Нетрудно представить себе, какое впечатление могла произвести на Виноградова столь зловещая рекомендация. Поэтому после столкновения с Тимашук в ходе обсуждения причин смерти Жданова он поставил министру здравоохранения СССР Е.И. Смирнову ультиматум: «Или я буду работать в Кремлевской больнице, или она». 7 сентября Тимашук вызвали в отдел кадров и зачитали приказ о переводе в один из филиалов Кремлевской поликлиники.
Уже после смерти Сталина, когда в ходе предпринятой новым руководством МВД СССР проверки «дело врачей» начнет трещать по швам и одно за другим будут квалифицироваться как сфабрикованные собранные следствием «доказательства», профессор Виноградов в записке Берии от 27 марта 1953 г. тем не менее заявит:
«Все же необходимо признать, что у А.А. Жданова имелся инфаркт, и отрицание его мною, профессорами Василенко, Егоровым, докторами Майоровым и Карпай было с нашей стороны ошибкой.

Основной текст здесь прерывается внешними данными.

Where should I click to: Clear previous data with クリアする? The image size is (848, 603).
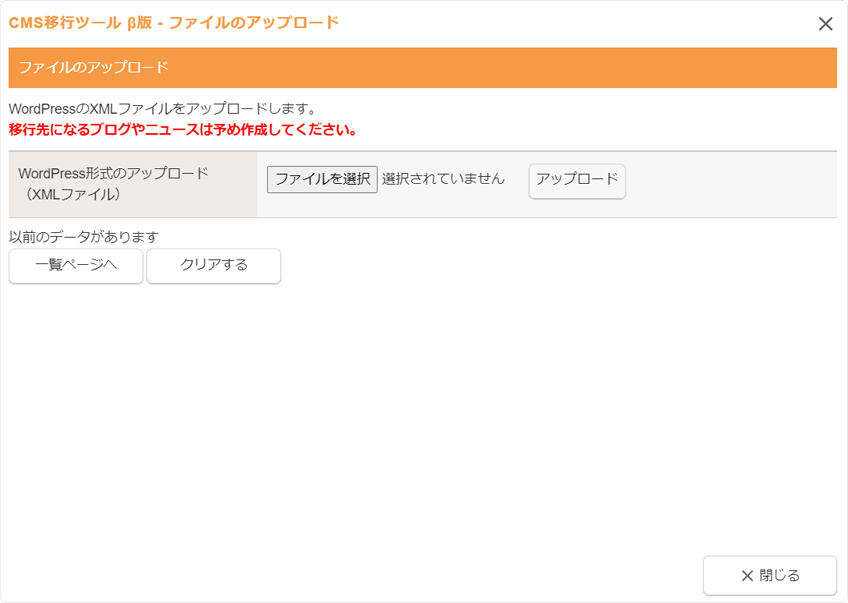point(214,266)
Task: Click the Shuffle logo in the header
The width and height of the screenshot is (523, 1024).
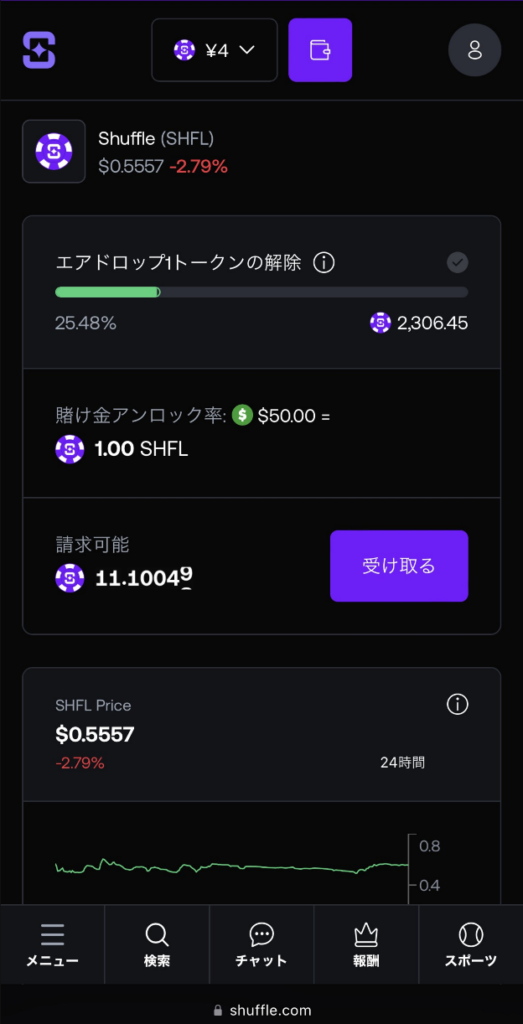Action: (39, 50)
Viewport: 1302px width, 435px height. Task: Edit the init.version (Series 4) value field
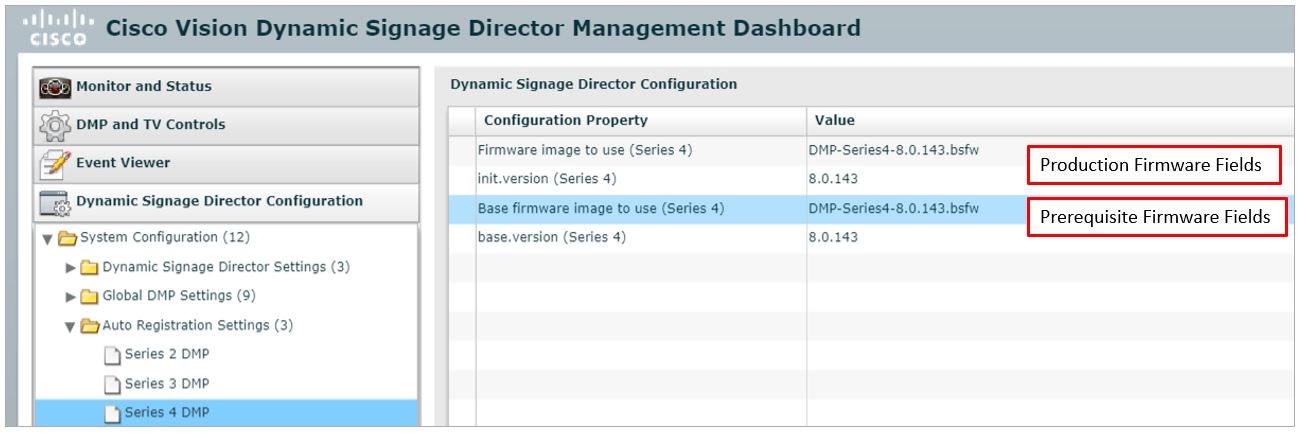tap(1051, 179)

При этом злого умысла в постановке диагноза и метода лечения у нас не было».
Таким образом, сведения, сообщенные Тимашук следствию летом 1952 года о болезни и лечении Жданова, носили достаточно квалифицированный и в значительной мере обоснованный характер, что подтвердило данное 29 августа главным терапевтом Минздрава СССР профессором П.Е. Лукомским заключение, повторившее диагноз Тимашук[1418].
АРЕСТЫ ГЛАВНЫХ УЧАСТНИКОВ «ЗАГОВОРА».
Ознакомившись с результатами медицинской экспертизы, Сталин еще более укрепился в уверенности в существовании тайного врачебного заговора против высших советских руководителей. Тем более, что к этому времени недруги «ленинградцев» в его окружении наверняка «помогли» ему припомнить, что вскоре после того, как в двадцатых числах апреля 1947 года политбюро поручило Жданову «наблюдение» за Минздравом СССР, по рекомендации А.А. Кузнецова состоялось назначение Егорова, работавшего главным терапевтом ленинградского военного округа, начальником «Кремлевки». Такая информация превращала в глазах Сталина руководителя ЛСУК Егорова в дважды врага, опасного как врач-вредитель и как человек, тесно связанный в свое время с «преступной» «Ленинградской группировкой».
1417
Инстинктивно почувствовав, что, потеряв влиятельного покровителя, необходимо сплотиться, в тот же день на Валдай прибыли также Н.А. Вознесенский и П.С. Попков.